Seoul ruled out ending a lucrative, symbolic joint industrial complex in North Korea despite recent border closings.

SEOUL, South Korea (AP) -- South Korea ruled out ending a lucrative, symbolic joint industrial complex in North Korea despite recent border closings and warned Wednesday it would take firm action if the North shuts the crossing again.

North Korea's military severed the only communications hot line between the two Koreas and has repeatedly restricted workers and cargo from crossing the border to protest South Korean-U.S. military drills that began March 9 and are to continue through Friday.

North Korean officials opened the border Tuesday after four days of restrictions and were allowing workers to pass through Wednesday, South Korean officials said.

The closures have raised concerns about mounting tensions between the two Koreas and the future of the industrial complex in the North Korean border city of Kaesong. The joint venture has been considered a promising example of inter-Korean cooperation after decades of animosity, and a key source of hard currency for the communist regime.

Relations between the Koreas have deteriorated steadily since South Korean President Lee Myung-bak took office a year ago with a new, tough policy toward the North. One by one, joint projects developed during the previous era of warmer ties have been suspended.
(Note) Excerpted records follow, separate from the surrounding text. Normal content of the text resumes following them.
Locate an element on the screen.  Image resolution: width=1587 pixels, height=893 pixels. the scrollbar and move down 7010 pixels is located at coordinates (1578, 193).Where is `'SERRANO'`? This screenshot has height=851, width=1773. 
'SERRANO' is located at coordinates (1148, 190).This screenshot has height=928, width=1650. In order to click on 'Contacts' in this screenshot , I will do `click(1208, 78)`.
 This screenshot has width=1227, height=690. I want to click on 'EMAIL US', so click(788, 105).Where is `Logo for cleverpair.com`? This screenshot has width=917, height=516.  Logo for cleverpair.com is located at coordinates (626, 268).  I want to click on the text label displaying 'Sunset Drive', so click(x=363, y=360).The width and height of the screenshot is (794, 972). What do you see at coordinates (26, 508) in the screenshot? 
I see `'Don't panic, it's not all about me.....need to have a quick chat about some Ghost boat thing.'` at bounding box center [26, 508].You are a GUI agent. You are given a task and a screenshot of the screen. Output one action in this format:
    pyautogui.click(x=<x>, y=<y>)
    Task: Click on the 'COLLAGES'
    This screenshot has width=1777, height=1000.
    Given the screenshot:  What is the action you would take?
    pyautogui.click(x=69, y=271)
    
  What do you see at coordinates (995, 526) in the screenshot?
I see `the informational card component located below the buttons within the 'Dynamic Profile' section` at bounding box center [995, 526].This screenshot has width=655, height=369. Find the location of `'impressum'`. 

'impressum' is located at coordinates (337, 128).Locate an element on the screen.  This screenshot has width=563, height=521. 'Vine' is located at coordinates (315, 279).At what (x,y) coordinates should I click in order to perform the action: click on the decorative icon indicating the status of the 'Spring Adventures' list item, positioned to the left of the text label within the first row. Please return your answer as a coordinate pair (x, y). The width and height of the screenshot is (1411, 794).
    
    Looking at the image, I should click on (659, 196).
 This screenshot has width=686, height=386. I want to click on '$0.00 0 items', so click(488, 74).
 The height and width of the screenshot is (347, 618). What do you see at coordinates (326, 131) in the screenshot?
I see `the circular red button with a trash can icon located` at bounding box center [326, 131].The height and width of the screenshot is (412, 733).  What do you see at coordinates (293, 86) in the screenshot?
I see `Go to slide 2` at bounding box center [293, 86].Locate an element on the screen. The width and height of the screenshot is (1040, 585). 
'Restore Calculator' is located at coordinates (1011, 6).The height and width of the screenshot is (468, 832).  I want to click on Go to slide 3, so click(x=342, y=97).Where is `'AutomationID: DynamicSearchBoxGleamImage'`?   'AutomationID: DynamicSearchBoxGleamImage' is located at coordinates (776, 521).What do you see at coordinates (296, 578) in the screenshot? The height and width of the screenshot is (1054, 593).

The Kaesong complex is the most prominent. It has been allowed to operate with a skeleton South Korean staff that must seek permission from the North before crossing the border to visit the zone.

South Korean companies that run about 100 factories rely on trucking in raw materials to produce the watches, shoes, kitchenware and electronic parts.

"We are not considering shutting down" the Kaesong complex, Unification Minister Hyun In-taek told reporters Wednesday.

Hyun, the Cabinet's chief policymaker on North Korea, warned that Seoul would consider another shutdown "very grave" and would "take necessary steps" to ensure workers and cargo can cross the border.

North Korea is also locked in a standoff with the international community over its nuclear weapons program and says it will launch a satellite into space next month. Some fear the launch is a cover for testing long-range missile technology.

In Beijing, Chinese Premier Wen Jiabao told North Korea's visiting premier, Kim Yong Il, that China will keep playing a positive role in six-nation talks aimed at ending the North's nuclear weapons program, state broadcaster CCTV reported.

Beijing is expected to push North Korea to return to the negotiating table. Talks stalled last year over how to verify its nuclear activities.

Wen's comments came a day after China voiced concern over mounting tensions ahead of Pyongyang's planned rocket launch.

Regional powers have urged North Korea to refrain from carrying out any launch, saying it would violate a U.N. Security Council resolution and could draw further sanctions.

On Wednesday, the North reasserted its right to launch a satellite into space, saying Russia, Iran, India and many other countries have been pursuing peaceful space programs.

"The immense space, where no border, boundary and jurisdiction exist, belongs to the entire world," the North's official Korean Central News Agency said.

South Korea's Defense Ministry said in a report to parliament Wednesday the North could instigate a naval skirmish off the peninsula's west coast around the same time as the launch.

North Korea refuses to recognize the maritime border demarcated by the United Nations at the end of the 1950-53 Korean War and wants it moved south. The border has been the site of two bloody naval skirmishes, in 1999 and 2002.

"Without fail, we will react" if North Korea crosses the sea border, Defense Minister Lee Sang-hee told lawmakers.

Associated Press writer Foster Klug in Washington contributed to this report.